When two syllables of a word are separated by a long distance between two
notes in a graphical score, multiple dashes are used.  If they layout of
music changes, then the single/multiple dash display should change
(automatically).  Hard-encoding of single/double dashes distinction is not
very useful for manipulation of the layout unless you are intent on
encoding the static layout of a specific edition.

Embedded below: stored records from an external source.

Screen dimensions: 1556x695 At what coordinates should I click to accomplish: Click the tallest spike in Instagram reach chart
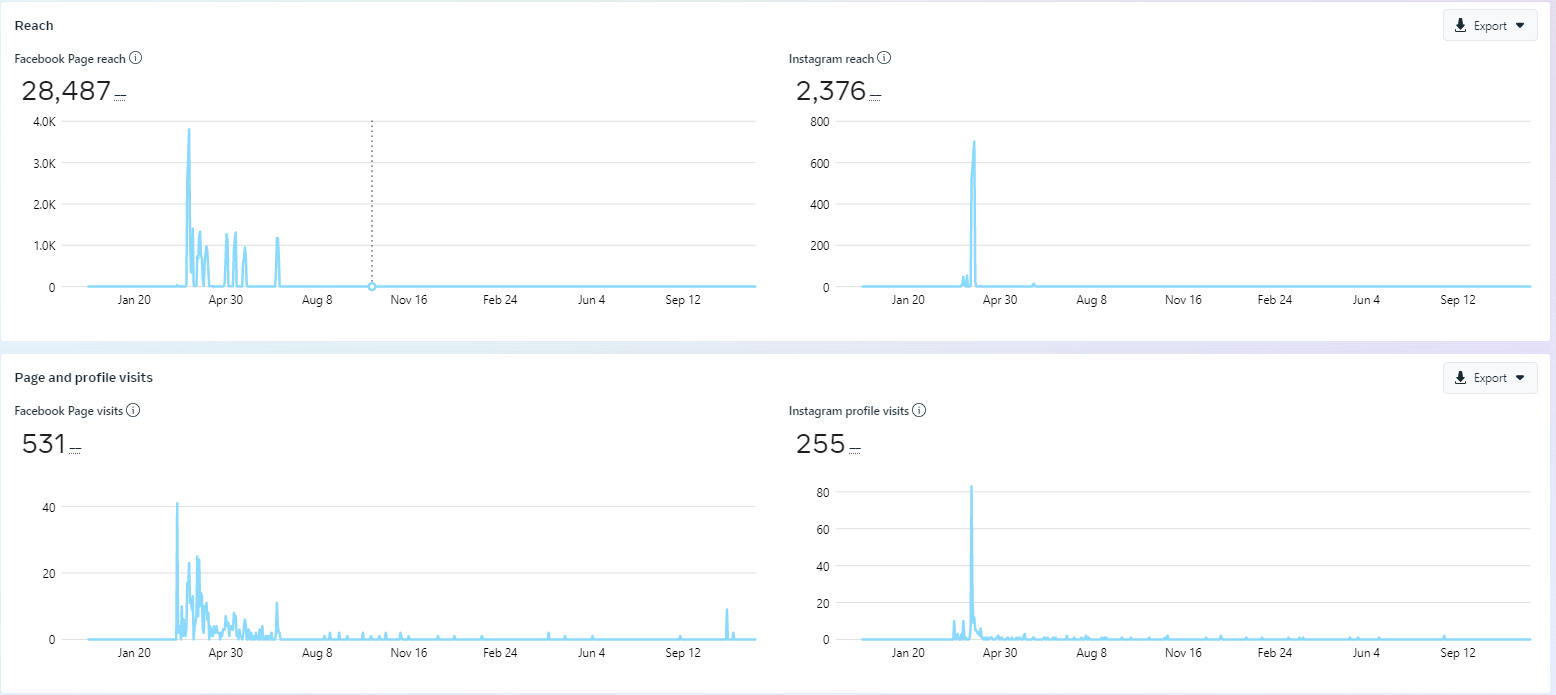coord(973,143)
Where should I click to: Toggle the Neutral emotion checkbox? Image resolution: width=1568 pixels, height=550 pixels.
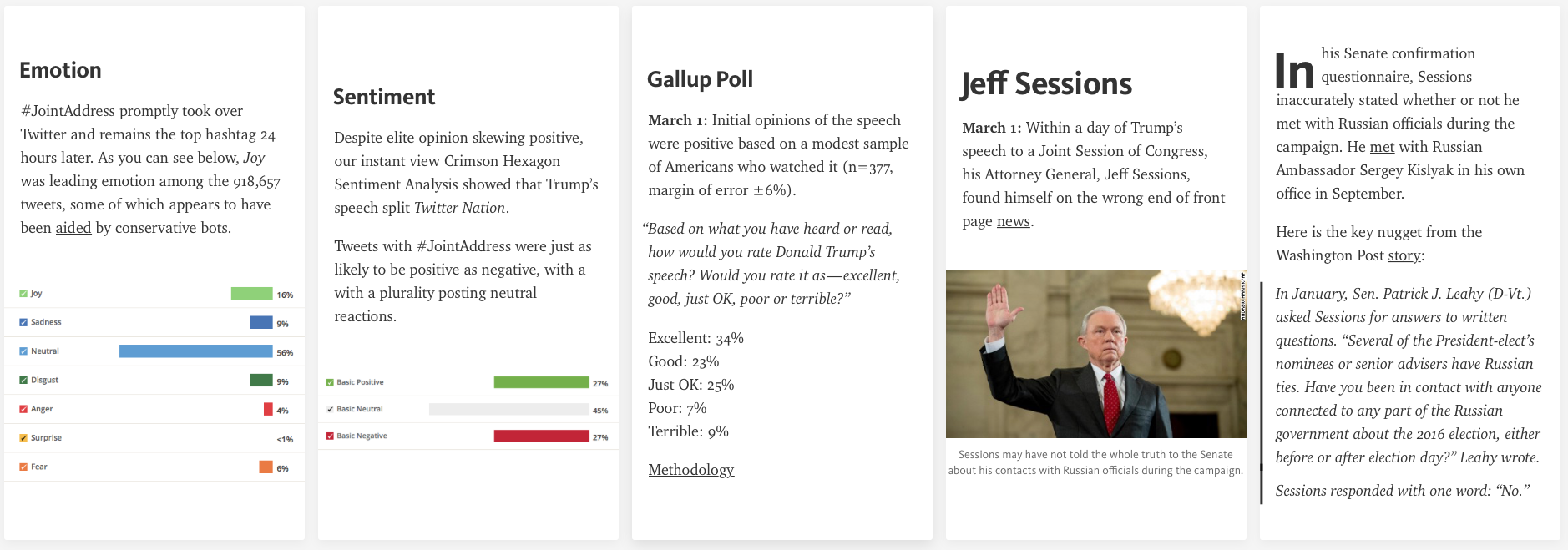click(x=23, y=351)
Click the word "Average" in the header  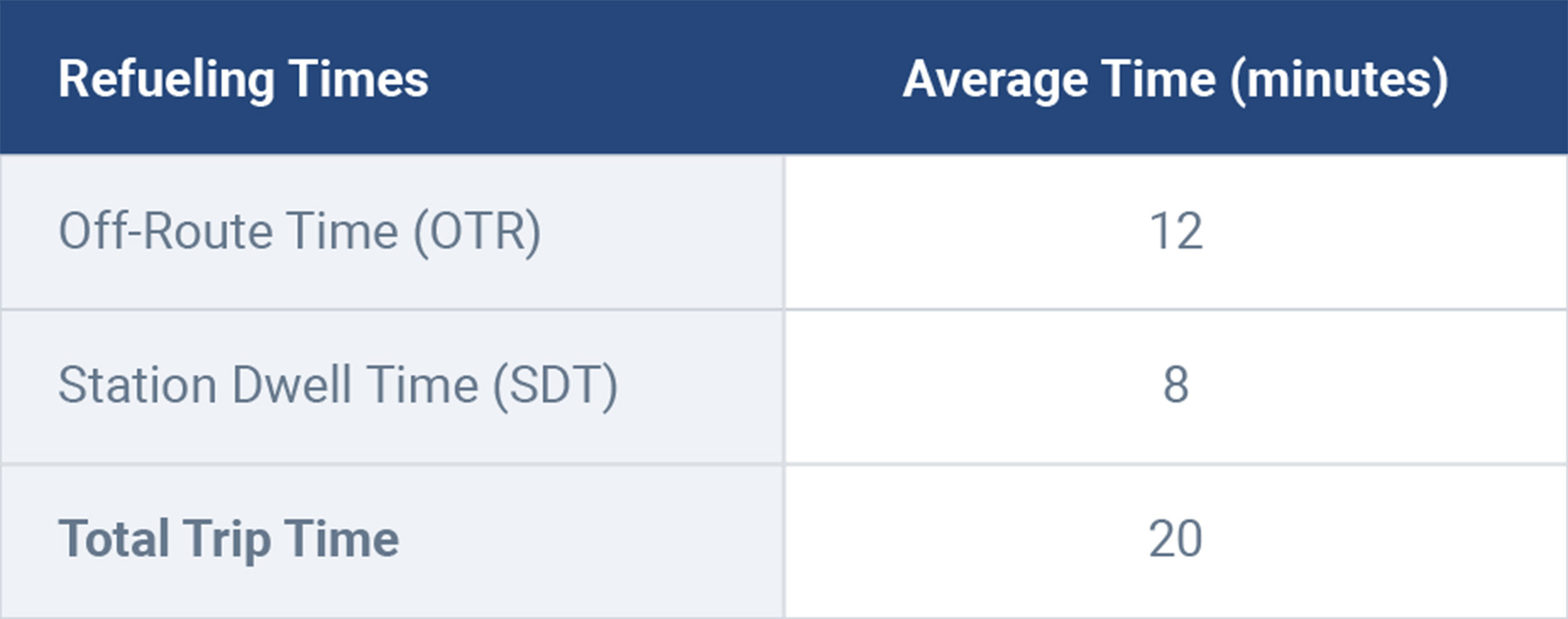pos(994,79)
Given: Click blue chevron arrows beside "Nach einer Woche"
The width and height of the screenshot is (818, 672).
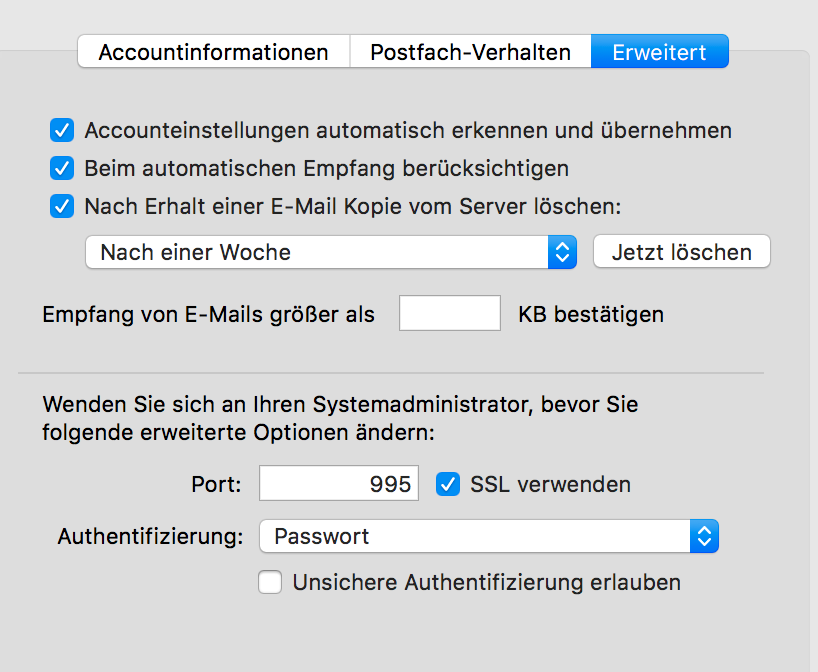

As an aside: I often come across the reverse case when two syllables are
too close to comfortably be separated by a hyphen, the hyphen should be
dropped and the two syllables should be displayed as a single word.  I do
not know any notation editor which handles this case, and I have to do it
manually when necessary (attaching the word to a single note, and leaving
the next note without a syllable).

SCORE always uses a dashed line between two syllables, and multiple dashes
appear automatically as the line is extended.
The number, size and distance between the dashes is controllable on this
line.  In other words SCORE does not use a character-encoding of a hyphen
to display the word separators.  The same goes for word extenders which are
not literally a sequence of underscores.

<<The text inside <syl> can be processed (using regular expression
matching) to create any output needed, for example, the text "as-is" with
hyphenated words (e.g., "wan-ton a-ban-don") or "joined-up" in a more
poetic style (e.g., "wanton abandon"). >>

This is how the Humdrum representation for lyrics works.  In general it
works well, but there are complications.  In particular when there is a
hyphen between two syllables in prose, you need a way of indicating that it
should remain.  I don't come across that much in lyrics, but I would encode
the word "long-term" as two syllables:
"long--" and "-term", with the double hyphen indicating that when the
lyrics are extracted from the music, the final prose should include a
hyphen between those two syllables.  Such a system should be spelled out.
 This system works well in 7-bit ASCII data, but I wonder if someone uses a
strange or inconsistent unicode hyphen characters, what will happen?  Also,
this would not be great if graphic-like display is used, for example "wan -
- - - - - - - - - " could be compensated for in a regular expression, but
only after discovering that someone was doing such a thing in the data, and
would make the regular expression quite complicated for removing the
extended hyphen.

Another complication when extracting text prose, is how am I to detect an
elision character in the CDATA as you have pointed out so many of them
occur in unicode? :-)  This seems to make a case for a functional elision
tag which contains a optional attribute for how it should be rendered as
character(s) for separating two syllables.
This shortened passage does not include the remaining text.